# First Try at a Fatty, We Are Hooked!



## billrigsby (Jul 7, 2009)

Did my First Try at a *Fatty*, as I said....We Are Hooked!

Did a Pizza *Fatty*, gathered together some Hot Italian Sausage, Thick Sliced Bacon, Peperoni, Salami, Sauce, Mozzerela Sticks, Onions and Peppers.

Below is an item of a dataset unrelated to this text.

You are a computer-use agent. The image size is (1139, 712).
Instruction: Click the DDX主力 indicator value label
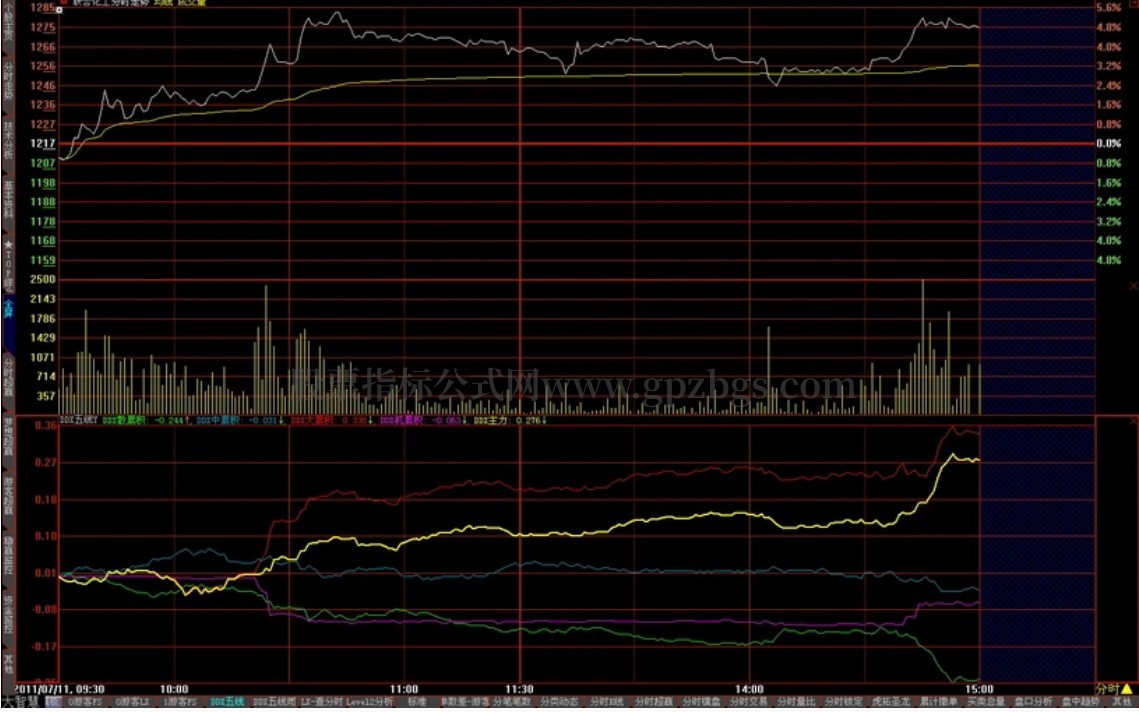pos(495,421)
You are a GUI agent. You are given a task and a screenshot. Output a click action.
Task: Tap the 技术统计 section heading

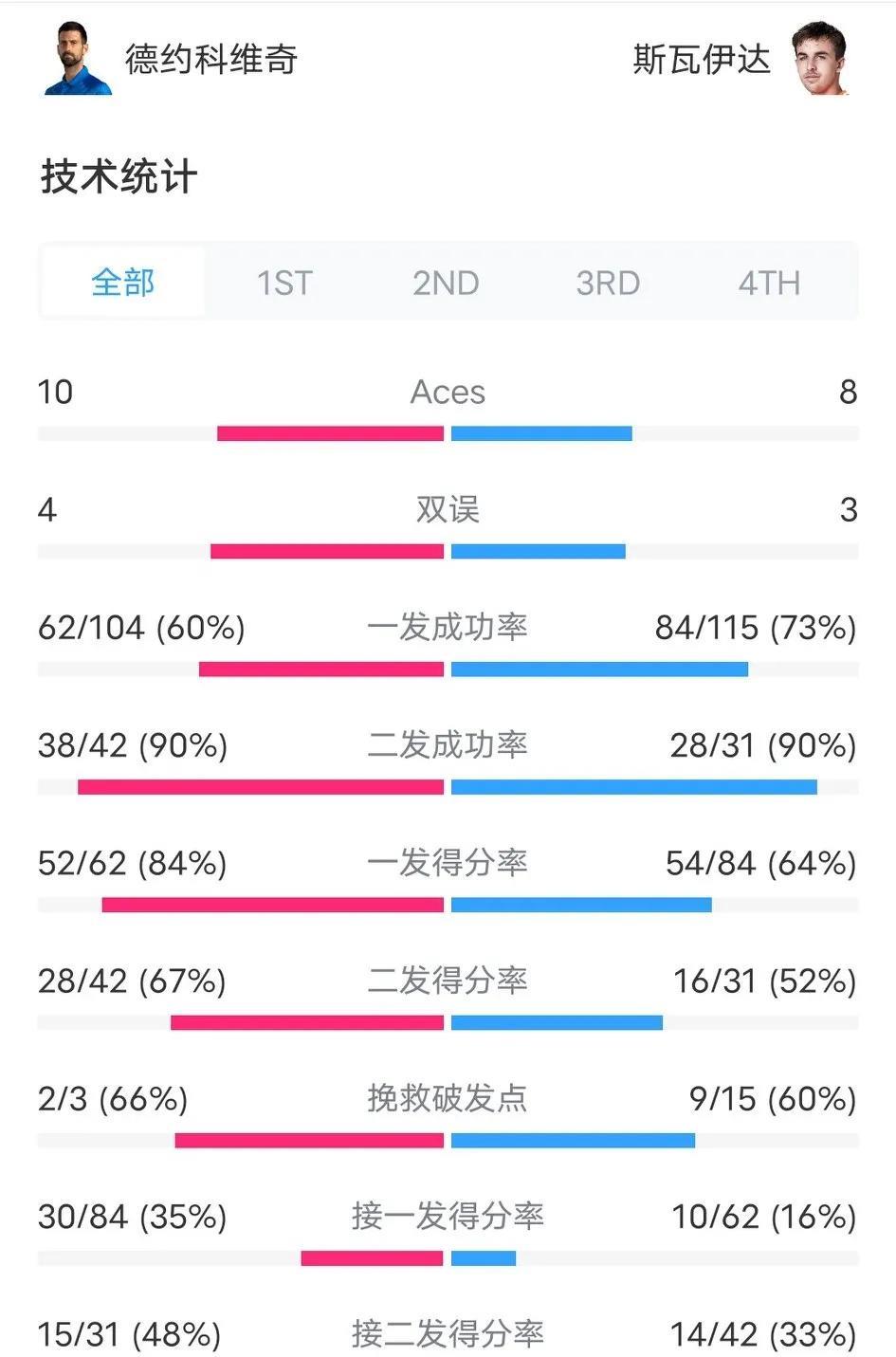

If I had to do it again, Oh I will, would use thinner Bacon, More Sauce, and More + Shredded cheese, instead of the sticks.


Pics below..............


*Bill Rigsby - Divide, CO @ 9,375'*


_2007 JENN-AIR 4 Burner 52K LP Gas Grill 720-0337_
ACCESORIES
Maverick ST01 Surface Thermometer
Maverick ET7 Dual Probe Wireless Remote Thermometer
Lodge 10" Skillet / 2.5 Qt Pot / Sauce Pot
Perforated Veggie Grill Pan
Kabob Racks
Stainless Steel Chicken Wing Holder
Stainless Steel Smoker Box
Stainless Steel Hot Dog Roller
12 Hole Chile Grill

MODS
Two-Stage Adjustable Regulator
Rotisserie and Warming Rack Storage
OXO Stainless Steel Tool Hook
Stainless Steel Heat Retention Panel
Custom Stainless Steel Side Storage Cabinet
Stainless Steel Side Table
Stainless Steel Halogen Work Lights
Chile / Nut Roaster for Rotisserie


_Napoleon Freestyle Portable Infrared Grill_
MODS
"V-Grate" grilling surface (from Solaire)

_Masterbuilt 30" Electronic Stainless Steel Smoker_
MODS
Built into Stainless Steel Table
Smoke Pistol for _COLD_ Smoking

_Brinkman Charcoal Smoker_
MODS
Drop in LP Gas Burner and Stock Pot to Convert to Turkey Fryer

_"Baby" Weber Kettle Charcoal Grill_


----------



## bassman (Jul 7, 2009)

Good looking fatty.  I'm with you on the thin sliced bacon.


----------



## fire it up (Jul 7, 2009)

It sure looks good.
One tip besides thin bacon is to half cook the bacon slices in the microwave and then wrap around the fattie, helps to crisp up a bit more throughout.
Keep up the great smoke!


----------



## irishteabear (Jul 7, 2009)

Nice!  Welcome to the addiction.


----------



## jerseyhunter (Jul 7, 2009)

Looks nice, Love those Pizza Fatties.


----------



## rivet (Jul 7, 2009)

Very nice fatty, congratulations. Found out that when you bacon weave it's better to use regular sliced bacon as opposed to the thick-cut. It cooks up crisper in the smoker. Just a suggestion.


----------



## mballi3011 (Jul 7, 2009)

that was a good looking fattie there rick. Just remember once cooked is one hooked.


----------